Luka Doncic et les deux Salieri

Par  — 

NBA – Face au génie de Luka Doncic, Mark Cuban et Nico Harrison ont montré deux attitudes très différentes.

Luka Doncic, le Mozart de SalieriLes théories du complot « donnent du sens au non-sens », c’est même leur principale fonction. Que le « trade » de Luka Doncic en génère autant, aussi vite, n’apporte donc qu’une seule certitude : pour beaucoup, ce transfert n’a simplement pas de sens…

Pourtant, à lire les « insiders » texans, dont Marc Stein, sans doute celui qui connait le mieux la franchise et ses arcanes, il y a une logique qui se dégage derrière ce tremblement de terre. « Les décideurs des Mavericks ont décidé de tourner la page Doncic et qu’ils ne voulaient plus tout faire pour le satisfaire » résume-t-il.

C’est que depuis son arrivée en 2018, Mark Cuban avait placé Luka Doncic au centre de tout à Dallas. Et tous ceux qui ne collaient pas avec le Slovène (Rick Carlisle, Haralabos Voulgaris, Kristaps Porzingis…) sont partis, pour entourer le successeur de Dirk Nowitzki de coachs et de joueurs qui s’adaptaient à la fois à son style de jeu, mais aussi à sa personnalité.

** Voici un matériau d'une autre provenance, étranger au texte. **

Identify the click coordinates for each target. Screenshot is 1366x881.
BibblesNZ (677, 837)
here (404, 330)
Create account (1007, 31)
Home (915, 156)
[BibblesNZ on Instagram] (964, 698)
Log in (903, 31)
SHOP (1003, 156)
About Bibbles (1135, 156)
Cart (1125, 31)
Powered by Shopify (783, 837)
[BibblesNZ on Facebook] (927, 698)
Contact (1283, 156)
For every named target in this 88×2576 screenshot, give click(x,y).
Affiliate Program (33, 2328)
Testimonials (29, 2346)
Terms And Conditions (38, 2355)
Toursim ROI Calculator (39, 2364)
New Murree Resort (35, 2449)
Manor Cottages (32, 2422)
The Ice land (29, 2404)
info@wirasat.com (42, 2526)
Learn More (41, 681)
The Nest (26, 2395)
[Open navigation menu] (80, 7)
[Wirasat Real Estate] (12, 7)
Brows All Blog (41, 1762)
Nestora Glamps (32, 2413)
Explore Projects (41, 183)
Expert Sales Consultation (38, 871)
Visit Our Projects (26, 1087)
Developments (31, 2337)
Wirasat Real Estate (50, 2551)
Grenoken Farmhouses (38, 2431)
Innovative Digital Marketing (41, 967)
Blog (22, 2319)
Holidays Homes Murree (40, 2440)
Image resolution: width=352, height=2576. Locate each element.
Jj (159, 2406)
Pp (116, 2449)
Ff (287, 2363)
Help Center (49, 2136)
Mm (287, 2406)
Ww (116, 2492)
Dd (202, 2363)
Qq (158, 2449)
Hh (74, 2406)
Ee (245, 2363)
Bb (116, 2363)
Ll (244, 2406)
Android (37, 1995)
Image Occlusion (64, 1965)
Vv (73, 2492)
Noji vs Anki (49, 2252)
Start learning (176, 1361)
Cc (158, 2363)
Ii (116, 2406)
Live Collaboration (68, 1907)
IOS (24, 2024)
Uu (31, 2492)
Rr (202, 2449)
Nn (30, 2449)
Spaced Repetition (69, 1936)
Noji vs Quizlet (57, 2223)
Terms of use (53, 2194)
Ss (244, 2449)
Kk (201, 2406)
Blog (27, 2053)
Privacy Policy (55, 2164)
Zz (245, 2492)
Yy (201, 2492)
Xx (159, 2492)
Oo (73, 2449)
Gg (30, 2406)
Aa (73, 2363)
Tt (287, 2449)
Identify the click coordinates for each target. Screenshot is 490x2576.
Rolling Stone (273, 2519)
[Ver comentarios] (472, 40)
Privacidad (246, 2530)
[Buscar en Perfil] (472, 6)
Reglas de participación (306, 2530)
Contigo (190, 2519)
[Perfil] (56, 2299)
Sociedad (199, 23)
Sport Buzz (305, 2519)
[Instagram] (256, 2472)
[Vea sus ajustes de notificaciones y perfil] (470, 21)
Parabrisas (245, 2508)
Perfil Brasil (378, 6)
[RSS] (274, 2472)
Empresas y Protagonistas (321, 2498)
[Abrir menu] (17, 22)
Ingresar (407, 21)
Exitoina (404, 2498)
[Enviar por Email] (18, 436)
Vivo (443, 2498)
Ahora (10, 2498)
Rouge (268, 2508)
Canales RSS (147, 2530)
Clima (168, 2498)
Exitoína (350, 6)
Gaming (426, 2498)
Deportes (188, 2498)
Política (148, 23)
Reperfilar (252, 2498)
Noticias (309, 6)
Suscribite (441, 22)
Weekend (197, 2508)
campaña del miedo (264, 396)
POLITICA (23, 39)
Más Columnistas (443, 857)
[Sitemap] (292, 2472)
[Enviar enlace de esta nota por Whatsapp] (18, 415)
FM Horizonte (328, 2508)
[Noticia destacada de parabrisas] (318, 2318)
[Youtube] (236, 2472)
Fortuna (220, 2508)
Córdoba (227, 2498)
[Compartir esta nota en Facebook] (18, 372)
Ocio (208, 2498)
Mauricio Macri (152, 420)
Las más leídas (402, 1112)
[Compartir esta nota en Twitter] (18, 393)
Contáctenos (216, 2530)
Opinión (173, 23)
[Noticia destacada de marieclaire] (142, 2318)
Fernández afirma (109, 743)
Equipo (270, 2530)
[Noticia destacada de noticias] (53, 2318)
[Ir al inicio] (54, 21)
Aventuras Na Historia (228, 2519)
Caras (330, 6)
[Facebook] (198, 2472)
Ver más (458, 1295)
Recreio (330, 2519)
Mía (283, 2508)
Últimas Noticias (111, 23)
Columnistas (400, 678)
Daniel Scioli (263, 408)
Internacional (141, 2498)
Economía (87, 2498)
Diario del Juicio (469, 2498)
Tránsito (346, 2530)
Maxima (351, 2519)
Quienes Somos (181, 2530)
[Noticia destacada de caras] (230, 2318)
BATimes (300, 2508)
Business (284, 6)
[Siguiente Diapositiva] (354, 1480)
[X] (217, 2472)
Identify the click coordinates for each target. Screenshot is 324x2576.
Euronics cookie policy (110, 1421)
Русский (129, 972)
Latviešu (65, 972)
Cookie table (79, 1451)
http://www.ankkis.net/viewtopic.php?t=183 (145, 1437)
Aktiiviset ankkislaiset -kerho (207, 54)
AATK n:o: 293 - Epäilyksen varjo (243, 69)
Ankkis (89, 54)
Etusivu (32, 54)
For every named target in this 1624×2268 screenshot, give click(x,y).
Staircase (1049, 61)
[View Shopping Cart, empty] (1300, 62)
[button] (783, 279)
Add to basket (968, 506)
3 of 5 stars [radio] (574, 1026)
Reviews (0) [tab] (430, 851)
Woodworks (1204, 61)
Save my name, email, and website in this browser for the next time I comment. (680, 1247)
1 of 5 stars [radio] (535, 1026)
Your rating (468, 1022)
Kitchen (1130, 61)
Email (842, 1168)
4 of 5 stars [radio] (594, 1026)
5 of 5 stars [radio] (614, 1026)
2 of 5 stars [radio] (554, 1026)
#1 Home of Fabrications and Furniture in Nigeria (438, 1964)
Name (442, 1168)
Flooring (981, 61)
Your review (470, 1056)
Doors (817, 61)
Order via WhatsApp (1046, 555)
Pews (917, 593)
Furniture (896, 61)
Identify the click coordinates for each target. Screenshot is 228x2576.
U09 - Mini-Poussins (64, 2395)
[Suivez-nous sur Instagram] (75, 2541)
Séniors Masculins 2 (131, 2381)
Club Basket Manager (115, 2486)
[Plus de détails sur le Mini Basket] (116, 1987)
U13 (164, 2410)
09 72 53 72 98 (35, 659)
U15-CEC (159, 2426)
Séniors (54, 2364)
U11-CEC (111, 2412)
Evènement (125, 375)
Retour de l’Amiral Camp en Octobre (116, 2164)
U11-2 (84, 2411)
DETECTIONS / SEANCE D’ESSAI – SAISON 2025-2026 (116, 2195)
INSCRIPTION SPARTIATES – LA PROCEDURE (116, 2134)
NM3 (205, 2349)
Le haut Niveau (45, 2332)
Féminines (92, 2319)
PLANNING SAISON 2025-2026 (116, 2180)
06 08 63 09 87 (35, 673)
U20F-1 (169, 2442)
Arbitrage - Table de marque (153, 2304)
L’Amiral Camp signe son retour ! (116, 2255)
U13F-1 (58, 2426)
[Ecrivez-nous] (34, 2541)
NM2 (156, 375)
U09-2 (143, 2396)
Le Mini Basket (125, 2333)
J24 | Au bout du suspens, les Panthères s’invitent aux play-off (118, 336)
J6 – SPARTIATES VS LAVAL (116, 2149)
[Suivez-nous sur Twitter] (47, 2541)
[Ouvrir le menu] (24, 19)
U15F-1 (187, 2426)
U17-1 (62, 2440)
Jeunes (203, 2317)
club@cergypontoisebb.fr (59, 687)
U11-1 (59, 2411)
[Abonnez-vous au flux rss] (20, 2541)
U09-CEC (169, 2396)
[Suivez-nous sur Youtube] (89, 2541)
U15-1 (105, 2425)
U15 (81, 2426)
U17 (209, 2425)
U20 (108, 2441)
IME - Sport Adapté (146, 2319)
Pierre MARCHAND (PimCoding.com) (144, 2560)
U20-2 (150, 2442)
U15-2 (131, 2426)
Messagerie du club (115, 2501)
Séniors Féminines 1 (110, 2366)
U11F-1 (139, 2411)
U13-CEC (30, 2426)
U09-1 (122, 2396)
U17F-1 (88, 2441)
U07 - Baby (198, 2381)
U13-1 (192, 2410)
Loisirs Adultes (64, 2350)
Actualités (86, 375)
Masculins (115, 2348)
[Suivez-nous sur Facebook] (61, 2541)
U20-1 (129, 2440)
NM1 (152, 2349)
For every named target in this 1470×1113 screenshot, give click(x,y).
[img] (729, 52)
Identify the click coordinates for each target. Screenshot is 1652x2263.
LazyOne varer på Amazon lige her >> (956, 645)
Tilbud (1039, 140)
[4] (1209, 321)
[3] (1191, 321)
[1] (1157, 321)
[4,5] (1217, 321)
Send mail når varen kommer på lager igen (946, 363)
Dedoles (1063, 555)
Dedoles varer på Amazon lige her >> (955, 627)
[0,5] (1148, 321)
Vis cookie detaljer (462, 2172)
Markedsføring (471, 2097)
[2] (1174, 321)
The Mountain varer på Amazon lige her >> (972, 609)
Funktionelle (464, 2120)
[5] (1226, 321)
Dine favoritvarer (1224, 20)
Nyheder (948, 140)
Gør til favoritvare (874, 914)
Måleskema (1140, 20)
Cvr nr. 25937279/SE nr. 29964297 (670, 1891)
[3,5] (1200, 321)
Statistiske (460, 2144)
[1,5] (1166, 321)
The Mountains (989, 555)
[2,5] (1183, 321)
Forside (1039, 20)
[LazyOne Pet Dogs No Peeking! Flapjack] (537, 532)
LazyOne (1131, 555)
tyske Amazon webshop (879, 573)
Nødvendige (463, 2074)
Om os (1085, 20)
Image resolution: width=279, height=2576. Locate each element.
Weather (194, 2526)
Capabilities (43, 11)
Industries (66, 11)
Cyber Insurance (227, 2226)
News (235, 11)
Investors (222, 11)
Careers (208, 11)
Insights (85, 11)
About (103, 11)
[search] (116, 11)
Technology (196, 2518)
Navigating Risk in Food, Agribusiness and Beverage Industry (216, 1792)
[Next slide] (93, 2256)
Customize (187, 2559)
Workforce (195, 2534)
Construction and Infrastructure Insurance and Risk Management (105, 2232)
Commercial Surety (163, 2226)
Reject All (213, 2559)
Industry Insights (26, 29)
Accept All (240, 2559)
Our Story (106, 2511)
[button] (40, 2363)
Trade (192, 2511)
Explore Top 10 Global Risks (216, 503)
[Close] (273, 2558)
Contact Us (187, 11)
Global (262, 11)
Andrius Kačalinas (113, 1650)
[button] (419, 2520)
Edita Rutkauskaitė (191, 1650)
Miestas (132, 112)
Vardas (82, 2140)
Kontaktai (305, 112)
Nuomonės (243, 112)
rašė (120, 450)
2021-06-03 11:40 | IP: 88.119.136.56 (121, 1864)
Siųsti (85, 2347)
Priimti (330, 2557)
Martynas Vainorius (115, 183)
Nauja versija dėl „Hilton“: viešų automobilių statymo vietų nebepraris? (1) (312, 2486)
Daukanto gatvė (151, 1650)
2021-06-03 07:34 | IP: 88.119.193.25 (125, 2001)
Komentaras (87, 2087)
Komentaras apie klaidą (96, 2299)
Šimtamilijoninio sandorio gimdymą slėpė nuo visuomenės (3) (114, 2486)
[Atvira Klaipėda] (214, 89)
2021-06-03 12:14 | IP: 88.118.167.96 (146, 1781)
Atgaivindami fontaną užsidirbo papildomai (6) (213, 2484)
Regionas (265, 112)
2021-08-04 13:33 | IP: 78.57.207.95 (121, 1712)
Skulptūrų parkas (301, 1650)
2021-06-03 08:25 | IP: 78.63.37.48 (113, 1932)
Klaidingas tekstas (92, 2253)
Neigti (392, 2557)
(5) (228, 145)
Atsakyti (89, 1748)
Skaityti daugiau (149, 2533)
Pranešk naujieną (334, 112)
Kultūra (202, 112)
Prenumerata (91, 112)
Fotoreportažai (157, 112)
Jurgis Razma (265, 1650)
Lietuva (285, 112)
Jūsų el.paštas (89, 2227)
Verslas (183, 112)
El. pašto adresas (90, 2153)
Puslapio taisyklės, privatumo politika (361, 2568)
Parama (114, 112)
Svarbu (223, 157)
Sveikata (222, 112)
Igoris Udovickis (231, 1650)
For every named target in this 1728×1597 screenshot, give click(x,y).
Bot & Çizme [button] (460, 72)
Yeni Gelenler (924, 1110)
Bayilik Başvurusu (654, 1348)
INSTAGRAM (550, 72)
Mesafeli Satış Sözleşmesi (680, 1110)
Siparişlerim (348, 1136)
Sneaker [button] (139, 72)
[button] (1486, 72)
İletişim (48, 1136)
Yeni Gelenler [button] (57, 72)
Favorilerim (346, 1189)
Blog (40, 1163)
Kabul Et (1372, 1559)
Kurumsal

Laisser le talent de Mozart s’exprimer ?

Comme l’explique également Jeremias Engelmann, ancien spécialiste des stats avancées de la franchise, tout lui était passé. Mark Cuban tenait son Mozart, et il avait carrément expliqué qu’il divorcerait avant de l’échanger…

Clairement, les nouveaux propriétaires, et le nouveau GM, Nico Harrison, n’étaient pas dans la même logique et ont donc préféré tourner la page, de plus en plus convaincu que l’hygiène de vie pas optimale de Luka Doncic allait finir par poser de trop gros problèmes, son attitude n’en faisant pas un leader capable d’emmener l’équipe vers le titre. Le problème, comme le décrit Jeremias Engelmann, c’est que la bascule est trop brutale pour être compréhensible. Surtout, pour l’ancien employé des Mavericks, on est passé du tout ou rien, même auprès de Luka Doncic.

Jeremias Engelmann dit ainsi que ses modèles statistiques expliquaient qu’on surestimait globalement l’impact de Luka Doncic, et il conseillait depuis des années de l’échanger… notamment afin de récupérer un joueur comme Jayson Tatum. Néanmoins, personne n’était ouvert à l’idée lorsque Mark Cuban prenait les décisions et, surtout, il assure que pendant ses trois ans au sein du club, tout le monde était conscient de ce que les Mavericks mettent désormais en avant pour justifier le transfert : sa condition physique pas optimale (avec son amour pour les glaces), ses plaintes continuelles contre les arbitres ou ses mauvaises habitudes défensives. Sauf que personne n’osait vraiment lui dire quoi que ce soit.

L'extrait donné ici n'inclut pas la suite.